Besides limits on access to drugs, there are more news accounts on limits on access to hospitals and doctors.
In a December 8, 2013, piece in the highly-regarded British paper Financial Times entitled, “New Affordable Care US health plans will exclude top hospitals,” reporter Stephanie Kirchgaessner writes:
“Amid a drive by insurers to limit costs, the majority of insurance plans being sold on the new healthcare exchanges in New York, Texas, and California, for example, will not offer patients’ access to Memorial Sloan Kettering in Manhattan or MD Anderson Cancer Center in Houston, two top cancer centres, or Cedars-Sinai in Los Angeles, one of the top research and teaching hospitals in the country…. It could become another source of political controversy for the Obama administration next year, when the plans take effect. Frustrated consumers could then begin to realise what is not always evident when buying a product as complicated as healthcare insurance: that their new plans do not cover many facilities or doctors ‘in network.’ In other words, the facilities and doctors are not among the list of approved providers in a certain plan.”
And a December 5, 2013, Bloomberg article, “Doc Shock’ On Deck in Obamacare Wars,” Megan McArdle notes
“Come January, when some number of Americans have bought insurance on the new health exchanges and are starting to use the services, you can expect another controversy to arise when many of them find out just how few doctors and hospitals they have access to…. It’s true that narrowing your networks gives you more leverage to negotiate prices with doctors — if you’re willing to exclude most of the doctors in the state, you’re in a better bargaining position than you are if doctors know that you’re selling customers the ability to see any doctor they want. But the doctors who are in really high demand can simply refuse to take the lower price. And unfortunately, there does seem to be some correlation between how much we spend on health care and how good the results of treatment are.”
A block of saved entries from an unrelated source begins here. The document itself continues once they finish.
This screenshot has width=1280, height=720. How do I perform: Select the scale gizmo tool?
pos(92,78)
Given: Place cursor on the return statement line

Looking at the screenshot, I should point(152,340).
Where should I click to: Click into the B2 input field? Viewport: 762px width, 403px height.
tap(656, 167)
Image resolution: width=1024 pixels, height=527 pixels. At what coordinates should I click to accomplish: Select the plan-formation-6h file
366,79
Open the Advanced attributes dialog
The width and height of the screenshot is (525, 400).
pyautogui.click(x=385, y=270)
While some are blaming the insurers, the true culprit is the Obamacare requirement that exchange bureaucrats exclude insurers who offer policies deemed to permit Americans to engage in “excessive or unjustified” health care spending. As the Post article reports, “Insurers . . . acknowledge that to keep premiums low, they must restrict the use of some costly drugs if there are alternatives.”
Under the Federal health law, state insurance commissioners are to recommend to their state exchanges the exclusion of “particular health insurance issuers … based on a pattern or practice of excessive or unjustified premium increases.” Not only must the exchanges exclude policies from being offered in an exchange when government authorities do not agree with their premiums, but the exchanges must even exclude insurers whose plans outside the exchange offer consumers the ability to reduce the danger of treatment denial by paying what those government authorities consider an “excessive or unjustified” amount. (See documentation at www.nrlc.org/medethics/healthcarerationing .)
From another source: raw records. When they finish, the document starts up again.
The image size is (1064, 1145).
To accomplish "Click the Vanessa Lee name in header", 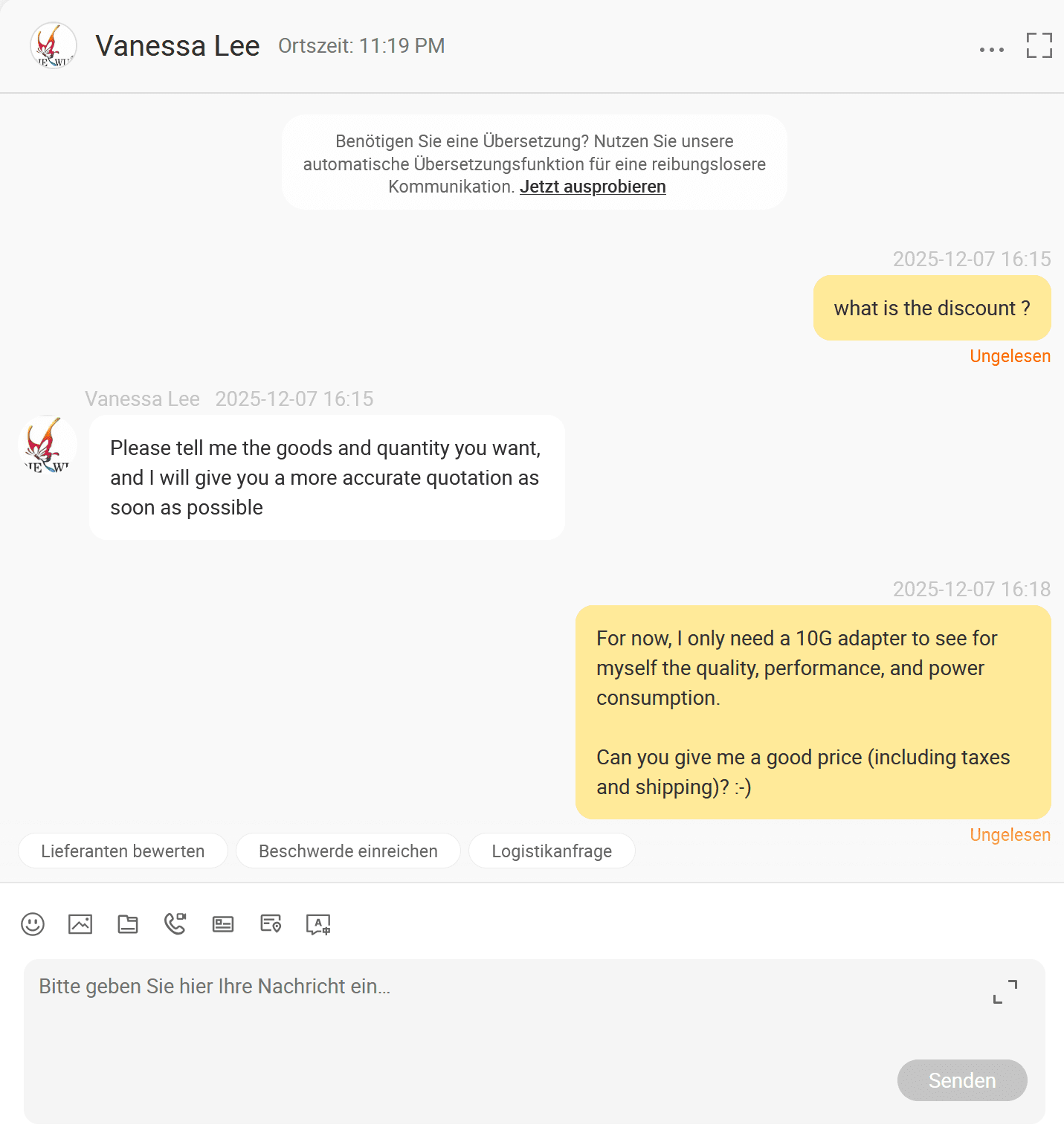I will 178,45.
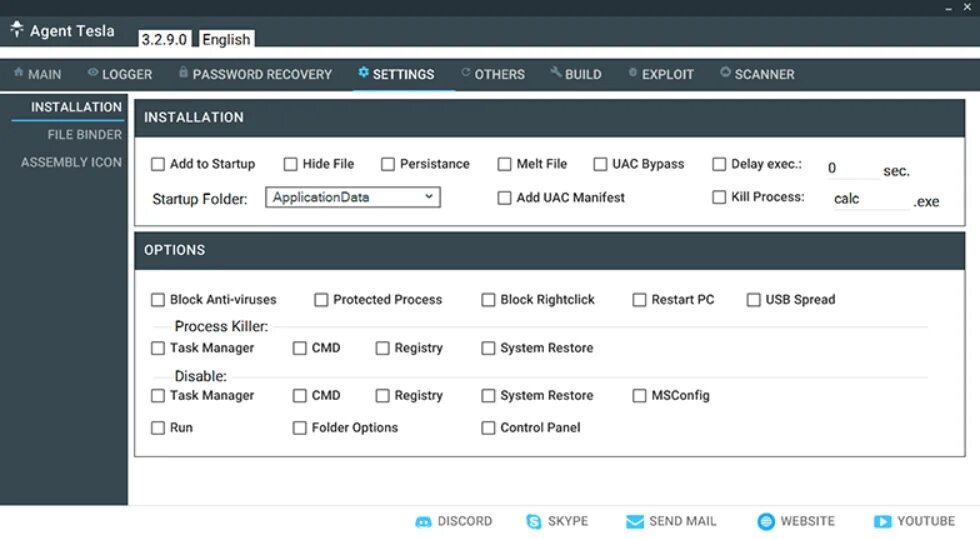The width and height of the screenshot is (980, 539).
Task: Check the Restart PC option
Action: (639, 300)
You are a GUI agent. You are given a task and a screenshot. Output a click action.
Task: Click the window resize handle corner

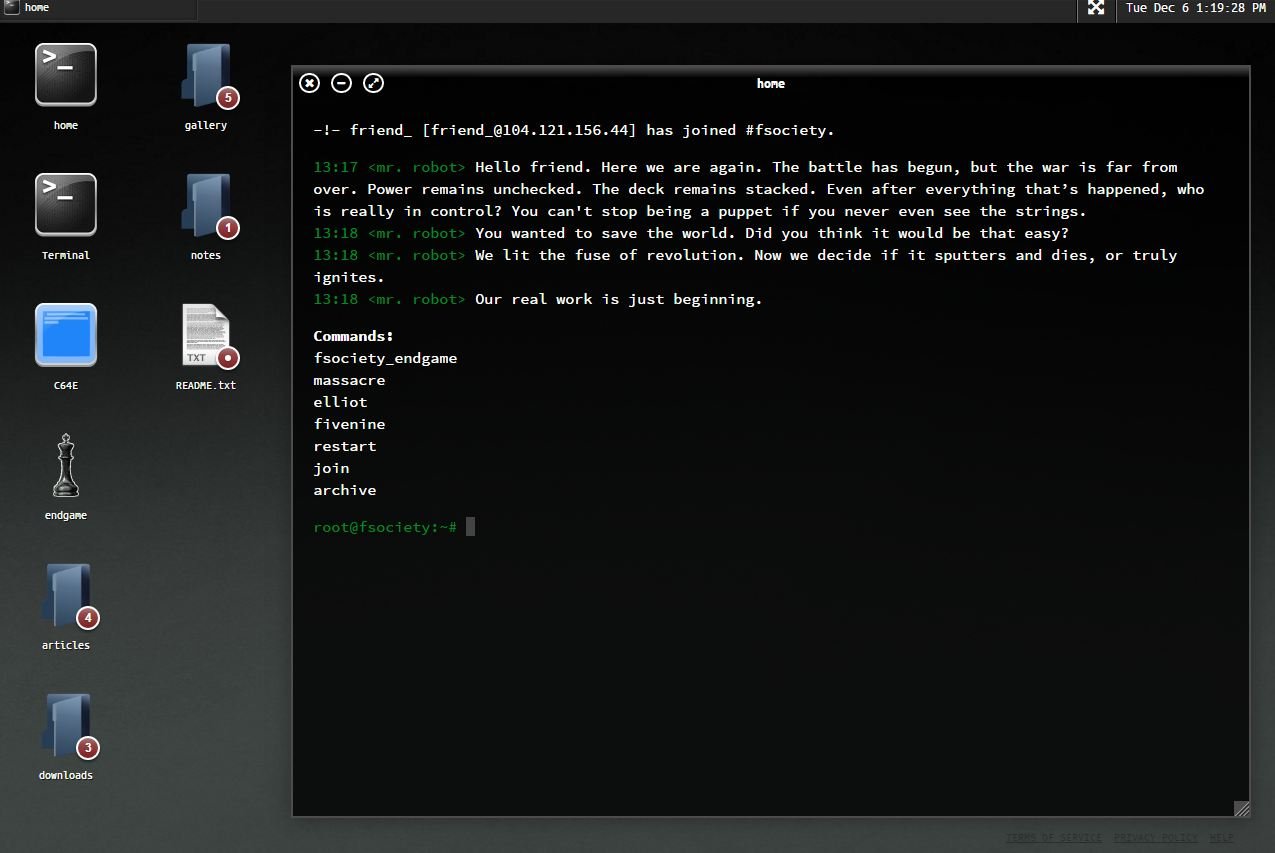[x=1241, y=808]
This evidently is creating a “chilling effect,” deterring insurers who hope to be able to compete within the exchanges from offering adequately funded plans that do not drastically limit access to care.
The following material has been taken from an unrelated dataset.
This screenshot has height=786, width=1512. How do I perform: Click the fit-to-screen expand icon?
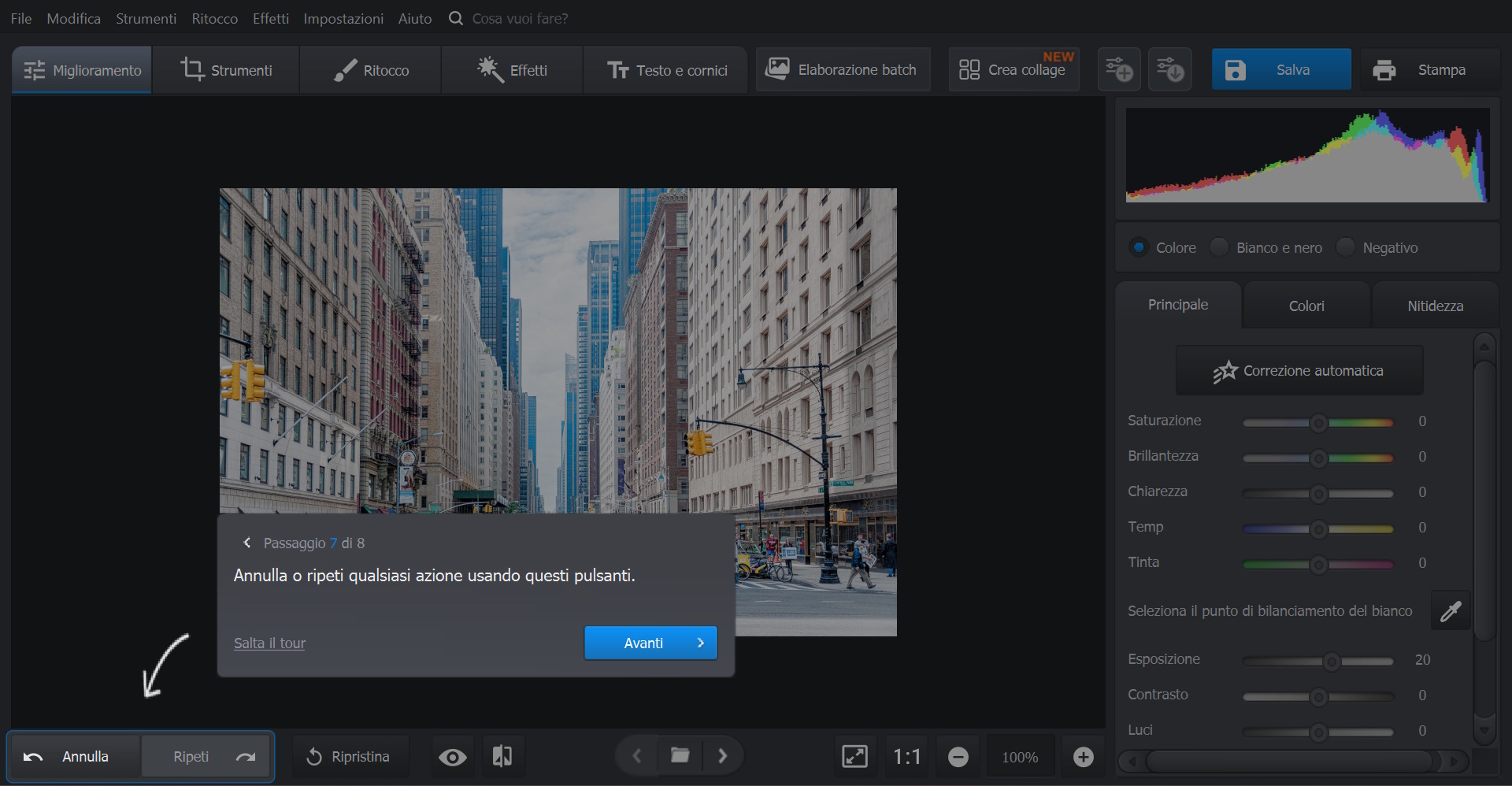(x=854, y=757)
When the government limits what can be charged for health insurance, it restricts what people are allowed to pay for medical treatment. While everyone would prefer to pay less–or nothing–for health care (or anything else), government price controls prevent access to lifesaving medical treatment that costs more to supply than the prices set by the government.
As Kirchgaessner explains,

“Mr. Priselac at Cedars-Sinai in Los Angeles says … the hospitals that are being excluded are leaders in innovation, which saves billions of dollars for the healthcare system in the long run. ‘There is confusion between price and efficiency,’ he says. ‘The major teaching and research hospitals are more expensive not because they are inefficient but because of what they do.’”

While Obamacare continues to roll out, it is important to continue to educate friends and neighbors about the dangers the law governing them poses in restricting what Americans can spend to save their own lives and the lives of their families.